In this demo, you’ll learn how to use Chroma with OpenAI and LangChain. Thanks to LangChain, the interface for working with different vector databases is remarkably consistent. In this section, you’ll focus on Chroma, but remember that you can readily substitute it with another supported database if you prefer.

Getting Started with Chroma

Chroma is an open-source vector database designed with developer productivity in mind. To install the necessary LangChain integration, return to your terminal and execute:

pip install langchain-chroma
from langchain_chroma import Chroma

db = Chroma(
  embedding_function=embeddings_model,
)
db = Chroma(
  collection_name="speech_collection",
  embedding_function=OpenAIEmbeddings(),
  persist_directory="./chroma_db",
)

Populating Chroma With Data

Next, insert data into your Chroma database. LangChain abstracts away the low-level details, so you’ll work with LangChain document objects to represent your data.

from uuid import uuid4
from langchain_core.documents import Document

document_1 = Document(
  page_content="20 tons of cocoa have been deposited at Warehouse AX749",
  collection_name="speech_collection",
  embedding_function=OpenAIEmbeddings(),
  persist_directory="./chroma_db",
  metadata={"source": "messaging_api"},
  id=1,
)

document_2 = Document(
  page_content="The National Geographic Society has discovered a new species
    of aquatic animal, off the coast of Miami. They have been exploring at 
    8000 miles deep in the Pacific Ocean. They believe there's a lot 
    more to learn from the oceans.",
  metadata={"source": "news"},
  id=2,
)

document_3 = Document(
  page_content="Martin Luther King's speech, I Have a Dream, remains 
    one of the world's greatest ever. Here's everything he said 
    in 5 minutes.",
  metadata={"source": "website"},
  id=3,
)

document_4 = Document(
  page_content="For the first time in 1200 years, the Kalahari 
    desert receives 200ml of rain.",
  metadata={"source": "tweet"},
  id=4,
)

document_5 = Document(
  page_content="New multi-modal learning content about AI is ready
    from Kodeco.",
  metadata={"source": "kodeco_rss_feed"},
  id=5,
)

documents = [
  document_1,
  document_2,
  document_3,
  document_4,
  document_5,
]
uuids = [str(uuid4()) for _ in range(len(documents))]
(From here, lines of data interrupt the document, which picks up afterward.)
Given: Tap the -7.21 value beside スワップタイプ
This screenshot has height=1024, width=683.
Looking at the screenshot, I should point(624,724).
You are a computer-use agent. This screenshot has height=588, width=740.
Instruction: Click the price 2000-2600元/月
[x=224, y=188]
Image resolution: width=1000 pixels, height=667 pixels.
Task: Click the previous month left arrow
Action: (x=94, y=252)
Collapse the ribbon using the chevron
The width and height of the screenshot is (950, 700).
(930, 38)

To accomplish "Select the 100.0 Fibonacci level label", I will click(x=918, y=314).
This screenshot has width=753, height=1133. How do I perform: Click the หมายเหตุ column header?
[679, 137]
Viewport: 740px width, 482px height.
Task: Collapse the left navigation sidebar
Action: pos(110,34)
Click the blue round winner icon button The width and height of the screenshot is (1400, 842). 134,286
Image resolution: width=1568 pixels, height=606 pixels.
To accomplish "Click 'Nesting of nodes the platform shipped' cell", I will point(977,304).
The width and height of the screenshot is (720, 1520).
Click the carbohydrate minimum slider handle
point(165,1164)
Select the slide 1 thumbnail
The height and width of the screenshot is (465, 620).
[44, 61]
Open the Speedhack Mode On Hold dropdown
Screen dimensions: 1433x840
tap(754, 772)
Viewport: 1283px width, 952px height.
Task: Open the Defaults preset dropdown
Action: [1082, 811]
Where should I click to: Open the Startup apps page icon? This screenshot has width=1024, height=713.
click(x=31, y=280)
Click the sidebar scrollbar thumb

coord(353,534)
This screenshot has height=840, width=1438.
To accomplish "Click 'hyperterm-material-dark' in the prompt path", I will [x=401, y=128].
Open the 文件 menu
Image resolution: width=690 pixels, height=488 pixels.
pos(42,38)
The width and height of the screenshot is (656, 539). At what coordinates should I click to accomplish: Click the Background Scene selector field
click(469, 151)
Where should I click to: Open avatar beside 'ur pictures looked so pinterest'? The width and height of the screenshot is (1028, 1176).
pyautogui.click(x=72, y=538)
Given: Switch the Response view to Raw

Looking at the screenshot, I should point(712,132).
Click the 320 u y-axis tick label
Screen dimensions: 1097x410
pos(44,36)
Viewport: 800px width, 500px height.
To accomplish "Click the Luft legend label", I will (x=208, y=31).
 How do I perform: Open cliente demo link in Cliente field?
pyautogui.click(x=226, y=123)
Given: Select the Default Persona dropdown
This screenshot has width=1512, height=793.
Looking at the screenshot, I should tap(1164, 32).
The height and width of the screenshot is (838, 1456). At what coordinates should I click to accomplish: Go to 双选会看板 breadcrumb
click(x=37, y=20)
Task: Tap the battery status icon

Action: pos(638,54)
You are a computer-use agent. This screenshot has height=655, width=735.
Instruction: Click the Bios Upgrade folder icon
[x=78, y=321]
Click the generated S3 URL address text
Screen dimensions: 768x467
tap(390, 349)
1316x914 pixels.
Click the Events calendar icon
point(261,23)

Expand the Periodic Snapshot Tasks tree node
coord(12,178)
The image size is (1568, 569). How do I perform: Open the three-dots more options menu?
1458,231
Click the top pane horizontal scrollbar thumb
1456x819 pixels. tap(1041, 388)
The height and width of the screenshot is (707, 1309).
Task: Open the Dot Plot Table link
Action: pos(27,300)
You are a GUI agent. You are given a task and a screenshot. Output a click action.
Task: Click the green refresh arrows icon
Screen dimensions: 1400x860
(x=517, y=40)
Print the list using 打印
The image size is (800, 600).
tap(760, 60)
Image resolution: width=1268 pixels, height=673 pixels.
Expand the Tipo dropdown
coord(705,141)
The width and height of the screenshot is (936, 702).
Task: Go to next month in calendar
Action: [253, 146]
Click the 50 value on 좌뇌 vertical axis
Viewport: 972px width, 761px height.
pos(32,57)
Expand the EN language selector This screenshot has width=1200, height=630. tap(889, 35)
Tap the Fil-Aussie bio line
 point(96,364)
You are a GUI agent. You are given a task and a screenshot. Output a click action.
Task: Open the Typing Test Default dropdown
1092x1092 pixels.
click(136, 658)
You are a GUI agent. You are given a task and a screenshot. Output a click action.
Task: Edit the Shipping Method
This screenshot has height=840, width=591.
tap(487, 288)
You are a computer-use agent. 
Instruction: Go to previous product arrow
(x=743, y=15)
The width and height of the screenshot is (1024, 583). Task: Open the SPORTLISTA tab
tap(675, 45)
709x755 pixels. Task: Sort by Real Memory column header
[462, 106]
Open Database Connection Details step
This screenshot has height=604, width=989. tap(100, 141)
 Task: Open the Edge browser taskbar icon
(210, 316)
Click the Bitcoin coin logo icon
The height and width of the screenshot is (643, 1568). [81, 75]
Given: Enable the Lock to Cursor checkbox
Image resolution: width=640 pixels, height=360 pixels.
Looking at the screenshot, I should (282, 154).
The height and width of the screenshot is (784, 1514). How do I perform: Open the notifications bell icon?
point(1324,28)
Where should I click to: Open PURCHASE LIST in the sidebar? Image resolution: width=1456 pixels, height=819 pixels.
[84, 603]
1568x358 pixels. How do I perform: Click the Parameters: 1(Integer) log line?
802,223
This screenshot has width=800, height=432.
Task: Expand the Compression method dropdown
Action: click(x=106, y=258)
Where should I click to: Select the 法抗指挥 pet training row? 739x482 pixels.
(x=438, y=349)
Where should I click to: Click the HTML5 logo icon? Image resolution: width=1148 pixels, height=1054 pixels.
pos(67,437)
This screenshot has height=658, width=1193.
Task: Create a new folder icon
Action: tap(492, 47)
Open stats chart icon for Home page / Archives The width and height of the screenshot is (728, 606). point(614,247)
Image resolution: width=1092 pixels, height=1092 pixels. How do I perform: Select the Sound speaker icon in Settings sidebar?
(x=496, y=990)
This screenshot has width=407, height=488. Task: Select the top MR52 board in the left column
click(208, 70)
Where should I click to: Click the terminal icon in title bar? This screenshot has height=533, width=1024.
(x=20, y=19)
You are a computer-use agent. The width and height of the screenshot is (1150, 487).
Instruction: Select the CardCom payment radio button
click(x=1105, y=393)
db.add_documents(ids=uuids, documents=documents)

Unleashing the Power of Semantic Search

So far, so good. Now, here comes some of the beauty of working with vector data stores: the search capability. Traditional SQL or NoSQL databases demand you adhere to specific query syntax, but with vector databases, you interact using natural language — just like talking to a person!

results = db.similarity_search(
  "What's the latest on the warehouse?",
)
for res in results:
  print(f"* {res.page_content}")
* 20 tons of cocoa have been deposited at Warehouse AX749
* New multi-modal learning content about AI is ready from Kodeco.
* The National Geographic Society has discovered a new species of 
  aquatic animal, off the coast of Miami. They have been exploring 
  at 8000 miles deep in the Pacific Ocean. They believe there's 
  a lot more to learn from the oceans.
* For the first time in 1200 years, the Kalahari desert receives 200ml of rain.
results = db.similarity_search(
  "What's the latest on the warehouse?",
  k=2,
  filter={"source": "messaging_api"},
)
for res in results:
  print(f"* {res.page_content}")
* 20 tons of cocoa have been deposited at Warehouse AX749

Ranking Results With Similarity Scores

Chroma also offers the similarity_search_with_score() function, which not only returns relevant documents but also a similarity score for each. This score quantifies how closely a document’s embedding aligns with your query’s. You can use these scores to filter out less-relevant results or even incorporate them into your application’s logic.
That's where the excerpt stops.